Il genere è talmente limpido che non mancano perfino alcuni cliché visivi che ormai hanno un sapore sostanzialmente retrò, come per esempio i caschi pieni di fili, spinotti e lucine, da applicare alle teste delle persone di cui si vogliono travasare i ricordi.
E in questo specifico campo, il campo cioè del racconto di suspense che punta a tenerci in costante tensione e a solleticare la voglia di vedere dove andrà a parare la trama, Dr. Brain funziona bene. Il concept è semplice e immediato, e l’interesse per il tema prettamente fantascientifico si accompagna facilmente al desiderio di scoprire quanto la vita di Sewon potrà venire stravolta, man mano che lo scienziato si addentrerà nella mente sua e di tutti quelli che potrebbero aiutarlo a scoprire la verità sulla sua famiglia.
Insomma, mi va di vedere il secondo episodio, che non è mai un elemento secondario di valutazione. E la certezza di voler proseguire mi è arrivata quando la manipolazione del cervello di Sewon è arrivata al punto di cominciare a liberare un po’ del potenziale immaginifico che un’idea del genere porta con sé.
Bisogna però dire che non funziona proprio tutto-tutto, anzi ci sono cose che funzionano poco-poco.
Se la sceneggiatura parte da un assunto interessante, nel concreto dei dialoghi e dell’articolazione della trama gli inciampi superano talvolta il livello di guardia: passaggi estremamente didascalici che spiattellano le informazioni con troppa banalità; una descrizione degli elementi scientifici sostanzialmente pigra, che punta ad accumulare parole roboanti giusto per fare scena e passare al passo successivo, col rischio però di darci un sapore di posticcio; singole accelerazioni e strappi che danno l’idea di una sceneggiatura in cui alcune cose succedono “perché sì”, non perché sono la logica conseguenza delle premesse.
Per fare un singolo esempio mi permetto un piccolo spoiler: a un certo punto viene fuori che il passaggio di ricordi avviene solo se la persona a cui strapparli è morta. Bene. Peccato che nel giro di pochi minuti la procedura venga applicata anche a una persona che non è esattamente morta, e nessuno si pone davvero il problema. Stesso discorso per situazioni molto pericolose che, una volta riproposte, smettono di esserlo giusto perché bisogna andare avanti con la storia.
Sono tutte piccole leggerezze che danno l’idea di una certa fretta, come se l’ansia di creare un racconto incalzante e senza punti morti avesse finito col far ignorare alcune imprecisioni che invece avrebbero meritato una rifinitura maggiore.

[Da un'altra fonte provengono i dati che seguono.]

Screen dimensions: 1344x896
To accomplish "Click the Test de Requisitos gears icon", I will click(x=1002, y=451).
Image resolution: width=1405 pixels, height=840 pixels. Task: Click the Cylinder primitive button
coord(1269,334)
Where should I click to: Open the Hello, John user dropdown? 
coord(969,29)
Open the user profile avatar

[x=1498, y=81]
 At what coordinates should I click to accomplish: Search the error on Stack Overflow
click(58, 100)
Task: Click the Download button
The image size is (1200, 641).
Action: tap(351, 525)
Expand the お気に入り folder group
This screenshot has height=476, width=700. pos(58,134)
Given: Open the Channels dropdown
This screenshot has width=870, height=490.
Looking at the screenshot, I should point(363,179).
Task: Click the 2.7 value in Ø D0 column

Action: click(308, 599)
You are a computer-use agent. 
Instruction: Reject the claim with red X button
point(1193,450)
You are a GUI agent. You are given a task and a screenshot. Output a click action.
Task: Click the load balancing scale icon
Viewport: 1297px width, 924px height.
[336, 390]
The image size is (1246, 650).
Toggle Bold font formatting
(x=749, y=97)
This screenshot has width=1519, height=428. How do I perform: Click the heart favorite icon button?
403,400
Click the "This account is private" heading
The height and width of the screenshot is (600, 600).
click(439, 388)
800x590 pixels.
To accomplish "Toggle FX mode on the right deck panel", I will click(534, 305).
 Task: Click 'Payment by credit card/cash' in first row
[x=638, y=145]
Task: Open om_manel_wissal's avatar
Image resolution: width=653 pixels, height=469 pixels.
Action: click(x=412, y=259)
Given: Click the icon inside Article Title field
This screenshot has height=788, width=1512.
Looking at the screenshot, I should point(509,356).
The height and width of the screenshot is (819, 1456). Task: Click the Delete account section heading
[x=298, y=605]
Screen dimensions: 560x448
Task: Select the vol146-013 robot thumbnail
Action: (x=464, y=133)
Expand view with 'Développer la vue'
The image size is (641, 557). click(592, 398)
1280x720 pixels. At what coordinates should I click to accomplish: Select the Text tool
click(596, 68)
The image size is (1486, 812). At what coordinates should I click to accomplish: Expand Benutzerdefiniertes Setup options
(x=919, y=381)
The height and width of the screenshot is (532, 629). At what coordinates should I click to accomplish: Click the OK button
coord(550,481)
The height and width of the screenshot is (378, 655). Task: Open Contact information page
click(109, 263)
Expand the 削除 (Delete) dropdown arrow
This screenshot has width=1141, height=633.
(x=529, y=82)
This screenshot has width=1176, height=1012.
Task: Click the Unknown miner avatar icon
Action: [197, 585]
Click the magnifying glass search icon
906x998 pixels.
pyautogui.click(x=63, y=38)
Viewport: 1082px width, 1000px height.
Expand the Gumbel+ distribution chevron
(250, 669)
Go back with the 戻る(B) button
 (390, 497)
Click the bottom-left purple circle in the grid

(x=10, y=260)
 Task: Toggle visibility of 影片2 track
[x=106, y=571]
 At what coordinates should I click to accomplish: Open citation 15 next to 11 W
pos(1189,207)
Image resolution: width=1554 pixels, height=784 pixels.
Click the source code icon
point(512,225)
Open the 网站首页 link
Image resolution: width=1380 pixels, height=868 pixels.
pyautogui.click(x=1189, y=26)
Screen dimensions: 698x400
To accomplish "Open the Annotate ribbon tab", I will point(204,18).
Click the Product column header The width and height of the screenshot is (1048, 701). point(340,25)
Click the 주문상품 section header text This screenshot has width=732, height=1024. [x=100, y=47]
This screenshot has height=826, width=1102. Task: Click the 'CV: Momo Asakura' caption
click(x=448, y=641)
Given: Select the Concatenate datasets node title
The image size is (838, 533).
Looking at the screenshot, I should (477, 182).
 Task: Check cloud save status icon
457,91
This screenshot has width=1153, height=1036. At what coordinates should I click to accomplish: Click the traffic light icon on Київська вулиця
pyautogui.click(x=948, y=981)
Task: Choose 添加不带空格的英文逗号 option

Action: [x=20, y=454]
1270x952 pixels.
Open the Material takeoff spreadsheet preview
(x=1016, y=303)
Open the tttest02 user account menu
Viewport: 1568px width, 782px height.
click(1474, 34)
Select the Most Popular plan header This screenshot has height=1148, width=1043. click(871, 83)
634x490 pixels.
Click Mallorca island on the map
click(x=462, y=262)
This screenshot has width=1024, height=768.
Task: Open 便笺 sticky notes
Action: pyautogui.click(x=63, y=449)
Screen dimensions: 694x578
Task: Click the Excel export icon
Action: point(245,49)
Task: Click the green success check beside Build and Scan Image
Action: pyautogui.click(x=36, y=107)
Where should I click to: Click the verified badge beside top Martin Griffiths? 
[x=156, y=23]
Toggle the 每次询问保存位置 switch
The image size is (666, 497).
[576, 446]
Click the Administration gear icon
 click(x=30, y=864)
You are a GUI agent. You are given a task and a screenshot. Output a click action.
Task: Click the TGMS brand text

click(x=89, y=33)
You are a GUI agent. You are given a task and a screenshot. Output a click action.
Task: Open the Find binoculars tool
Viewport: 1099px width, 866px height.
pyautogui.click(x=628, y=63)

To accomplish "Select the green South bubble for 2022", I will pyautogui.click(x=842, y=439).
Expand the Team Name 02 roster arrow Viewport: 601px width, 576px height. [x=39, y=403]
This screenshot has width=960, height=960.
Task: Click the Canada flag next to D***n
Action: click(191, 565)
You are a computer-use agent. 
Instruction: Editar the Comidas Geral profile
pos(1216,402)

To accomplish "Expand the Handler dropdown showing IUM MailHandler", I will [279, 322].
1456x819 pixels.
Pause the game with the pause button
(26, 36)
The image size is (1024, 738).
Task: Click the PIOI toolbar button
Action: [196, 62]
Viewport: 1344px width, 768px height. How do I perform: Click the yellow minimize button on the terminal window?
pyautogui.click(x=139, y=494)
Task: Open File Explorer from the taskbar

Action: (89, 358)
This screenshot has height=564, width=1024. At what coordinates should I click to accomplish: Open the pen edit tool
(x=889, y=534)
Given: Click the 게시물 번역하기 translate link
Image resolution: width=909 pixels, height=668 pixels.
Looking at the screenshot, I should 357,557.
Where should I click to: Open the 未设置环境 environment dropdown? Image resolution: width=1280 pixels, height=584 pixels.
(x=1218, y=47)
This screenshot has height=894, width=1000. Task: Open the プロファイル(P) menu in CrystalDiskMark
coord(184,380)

E poi, se proprio vogliamo dircela tutta, ci sono alcuni attori e attrici (non il protagonista, per fortuna) che non sono esattamente interpreti da oscar. Ma neanche da Premio Teatro Amatoriale di Frattamaggiore (con tutto il rispetto per gli aspiranti attori e attrici di Frattamaggiore).
In chiusura, vale anche la pena di sottolineare un tema su cui non si può ancora giudicare pienamente, avendo visto solo un episodio. Nel guardare una serie con protagonista un uomo con forti problemi relazionali, che vede la sua vita ribaltata da arditi esperimenti neurologici, è normale pensare che si possa assistere a una qualche grande metafora dell’esistenza, a un discorso più elevato che trascenda la comune quotidianità verso una prospettiva nuova, insomma che si possa aspirare a qualcosa in più rispetto a un semplice thrillerino con i caschi pieni di fili.
Ecco, in questo senso Dr. Brain ha ancora la possibilità di dirci qualcosa di interessante, perché il percorso di Sewon è appena iniziato, e sia in termini narrativi che visivi si intravedono elementi stuzzicanti che speriamo possano essere approfonditi. Allo stesso tempo, quella specie di ossessione per l’efficacia della suspense, che già ha fatto morti e feriti in altri dettagli produttivi, rischia di mangiarsi anche le aspirazioni filosofiche. Ma toccherà aspettare.
Per il resto, Dr. Brain è al momento un thriller che si lascia guardare e che potrebbe sorprendere, se avete voglia di passare sopra a qualche ingenuità di troppo. E se invece mi chiedete se farà sfracelli come Squid Game, ma no dai, è pure su una piattaforma che al momento la gente segue molto meno, lasciamo perdere la continua ricerca di fenomeni mondiali, che poi finisce che ci facciamo male.
Perché seguire Dr. Brain: per una storia che cattura e che ha buone potenzialità per sorprendere nelle prossime settimane.
Perché mollare Dr. Brain: piccole ingenuità e goffaggini sporcano un’idea che avrebbe meritato maggiore precisione.